**TASKS FOR THIS EXERCISE:**
1. In the article below about Rumbaugh's campaign on the plaza, why does he say he isn't really going through what homeless people go through? Answer in one to three sentences.
2. Answer these questions from the article below about Rumbaugh's campaign on the plaza:
(a) On what date did Rumbaugh's effort begin?
(b) How many adaptive features does the Uniontown house he received have?
(c) How many visitors stopped by the plaza in the past four days?
3. Summarize the article below about Rumbaugh's campaign on the plaza in two sentences.

**QUOTED TEXT:**
>> Start

A cot and sleeping bag will serve as his monthlong “home” on George C. Marshall Memorial Plaza at Main and Fayette streets. “If these kids have it figured out, why don't we?”
Rumbaugh's effort began Nov. 1. He is trying to live as close to homeless as possible. Although a tent is pitched nearby for short-term storage of donated food and other items, he sleeps at the base of a statue of a rifle-toting Gen. George Marshall, a Uniontown native who was among the top military leaders of World War II.
“I'm not actually going through what homeless people go through,” Rumbaugh said, describing their plight as “a million times worse” than his monthlong campaign. “I have people bringing me stuff. That person who's really homeless, they might not eat for a week.”
Although the most recent figures available through the federal Department of Housing and Urban Development show homelessness has fallen by 11 percent since 2007, an average of 578,424 people are homeless on any given night. Of those, nearly 50,000 are veterans.
Rumbaugh said as visitors began to stop by the plaza — more than 1,000 did in the past four days — his goal to raise awareness of the homeless quickly evolved. He's now encouraging others to work toward bettering their community as a whole.
“It's for the homeless, but there is a bigger picture,” Rumbaugh said. “We want people to come down, with the overall goal of establishing a network, where, if something happens in the community, people know who to rely on.”
Rumbaugh said he wants to inspire visitors to establish a word-of-mouth network to direct resources to those who find themselves in need, such as a family who loses their home to a fire. Rumbaugh said such a network doesn't have to be dependent on monetary donations.
“People have said to me, ‘I don't have a lot of money, but I want to help,' ” Rumbaugh said. “They've said, ‘I might not have $100, but I can donate my time to repair houses or help in other ways.' ”
A motivational speaker by trade, Rumbaugh said he planned not to accept any speaking engagements, or even use his cellphone, while living homeless through midnight Nov. 29. That changed when visitors asked him to take his message public, including the request to talk to the schoolchildren at Lafayette, he said.
“We found a way to make it work,” Rumbaugh said. He arranges with volunteers to drive him to the speaking engagements, then return him to the plaza.
Rumbaugh said he undertook the awareness campaign to give back to a community that helped him when he returned to Fayette County in 2012 afterhe was wounded.
In 2014, Rumbaugh was presented the keys to a home in Uniontown from Taunton, Mass.-based, Homes for Our Troops. The four-bedroom house with a two-car garage is outfitted with 155 adaptive features, including lower countertops, thermostats, windows and light switches.
“I've gotten a lot of support from everybody,” Rumbaugh said. “It's time to pay it forward.”

>> End

**COLLECTED MATERIAL:**
>> Start

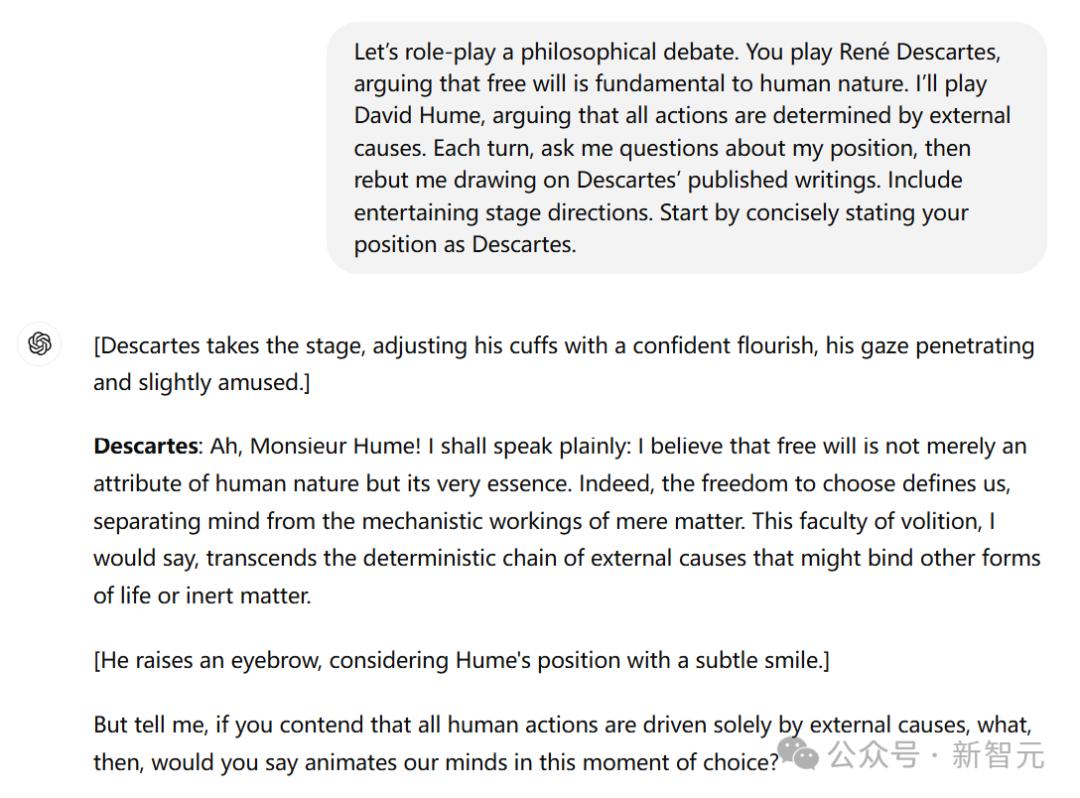
Task: Click the ChatGPT logo avatar icon
Action: [40, 344]
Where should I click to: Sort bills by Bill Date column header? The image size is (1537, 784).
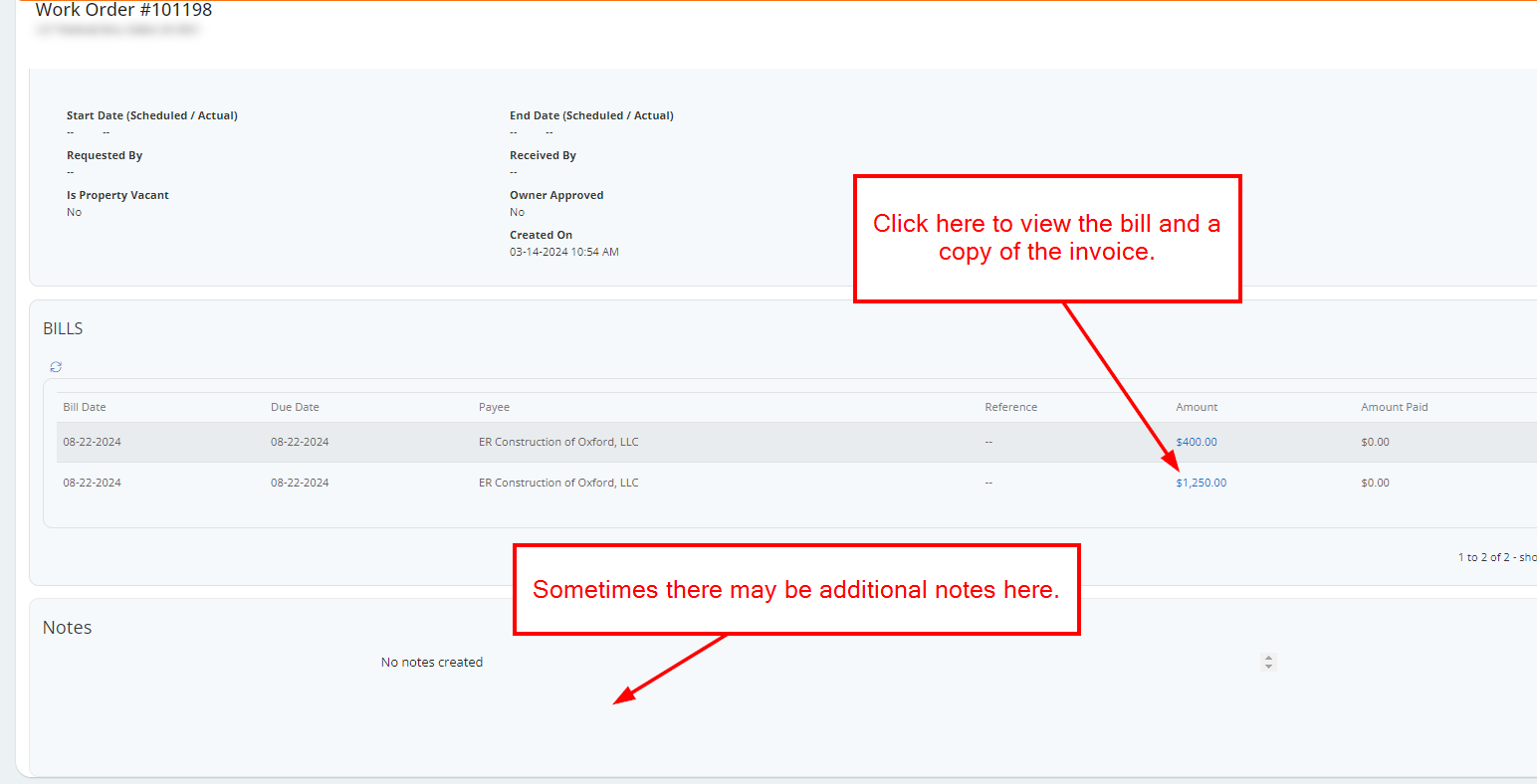[x=85, y=407]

>> End

**OUTPUTS BY TASK:**
1. Rumbaugh says this because people bring him things during his monthlong campaign. Someone who is really homeless might go a week without eating, so he calls their situation "a million times worse" than his.

2.
(a) Nov. 1
(b) 155
(c) More than 1,000

3. Starting Nov. 1, Rumbaugh is spending a month sleeping on a cot at the base of a statue of Gen. George Marshall to raise awareness of homelessness. As more than 1,000 visitors stopped by, his goal grew into encouraging a community network to help people in need, which he sees as paying forward the support he received after returning to Fayette County wounded.